D.C. Speaks: CUNA to Banks: Stay Out of Our Way (Or Else)

No one could fault Daniel A. Mica for aiming too low.

Mr. Mica, president and chief executive officer of the Credit Union National Association, wants to achieve a sweeping overhaul of the regulations that govern credit unions. It could become the industry's answer to the Gramm-Leach-Bliley Act - and he wants to do it without arousing the banking industry's opposition.

To that end, he is jumping at every chance he gets to send a message to banks: that they would be better off not assaulting the recommendations put forward by his trade group's Renaissance Commission.

"Another all-out war would not be healthy, so why pursue that course?" he said in an interview last week. "Congress is very positive toward credit unions. They don't want to see another war, so I want to offer an olive branch."

Mr. Mica may need more than that, however, to keep the banks at bay. Though short on specifics, the Renaissance Commission report, released late last month, is breathtakingly broad in scope. In essence, the 27-member, CUNA-appointed commission calls on the National Credit Union Administration to confine its regulatory activities to guaranteeing the industry's safety and soundness. The commission recommended that standards for field of membership, member business loans, services to low-income members, and other controversial policy matters be established by the industry - not regulators.

The American Bankers Association immediately voiced its objection. Edward L. Yingling, the ABA's chief lobbyist, said the report would blur the distinction between credit unions and banks while preserving the credit unions' tax exemption.

"The Renaissance Commission report blows the lid off any limits on credit unions," Mr. Yingling said. "There is no way the banking industry could support that while they retain their tax exemption."

But Mr. Mica said in an interview that banks are not giving credit unions a fair shake. CUNA did not fight passage of the Gramm-Leach-Bliley Act, pending legislation to ease restrictions on S corporations, or an ABA-backed initiative that would let banks enter the real estate brokerage business, he pointed out. Furthermore, he said, the longtime antagonists lobbied together on bankruptcy reform legislation and privacy regulations.

"I don't see how anyone representing any counter-interest can say, 'We got our changes, and you deserve none,' " he said, adding that some in the banking industry have "targeted credit unions for termination."

Mr. Yingling said he was not impressed by Mr. Mica's overture.

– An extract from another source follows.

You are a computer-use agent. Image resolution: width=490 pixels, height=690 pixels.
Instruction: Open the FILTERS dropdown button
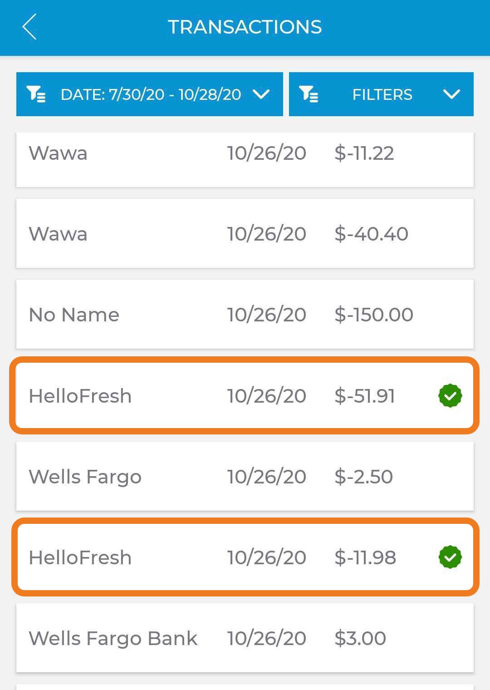click(381, 94)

"I wouldn't call it an olive branch," he said. "I'd call it a threat." Indeed Mr. Mica implied that the alternative to cooperation would be another lobbying clash like one in the late 1990s when a grassroots campaign by credit unions persuaded Congress to approve, overwhelmingly, legislation that overturned a Supreme Court victory for the banking industry. The Credit Union Membership Access Act of 1998 eased membership rules for the nonprofit financial institutions, imposed weak limits on business lending, and excluded community reinvestment requirements.

Credit union officials appear to be just as in sync this time around.

The National Association of Federal Credit Unions, the industry's second-largest trade group (CUNA is No. 1), has stopped short of openly endorsing the Renaissance Commission's work. But its president and chief executive officer, Fred Becker, said he shared Mr. Mica's resentment over the banking industry's stance.

"I'm a little perplexed by the fact that whenever credit unions want to improve the services they offer to the American consumer, the banks cry foul," he said. "NAFCU didn't stand in the banks' way on subchapter S or real estate brokerage. I'm in a quandary as to why the banks would oppose" the commission's report.

But if the report seems to be bringing the credit union trade associations closer together, it may also unify the banking industry.

"I think banks will probably be united" in opposition to the report, said Charlotte Bahin, regulatory counsel for America's Community Bankers. "It's hard for me to imagine that it would provide the kind of provisions we would consider an olive branch."

But despite his tough talk, Mr. Mica seems genuinely interested in establishing rapport with the banking industry or, at the very least, a portion of it. He said he is urging the "top 25 or 30 banks" to take the lead in reevaluating the industry's longtime antipathy for credit unions.

"After 70 years of ABA attacks, some bankers, at least at the big banks, are starting to realize that credit unions are not a threat," he said.

Mr. Mica said others agree. He said that after a Federal Reserve Board hearing last September, a central bank official pulled him aside and said: "There's no end to what you could accomplish if you could work together with the banks."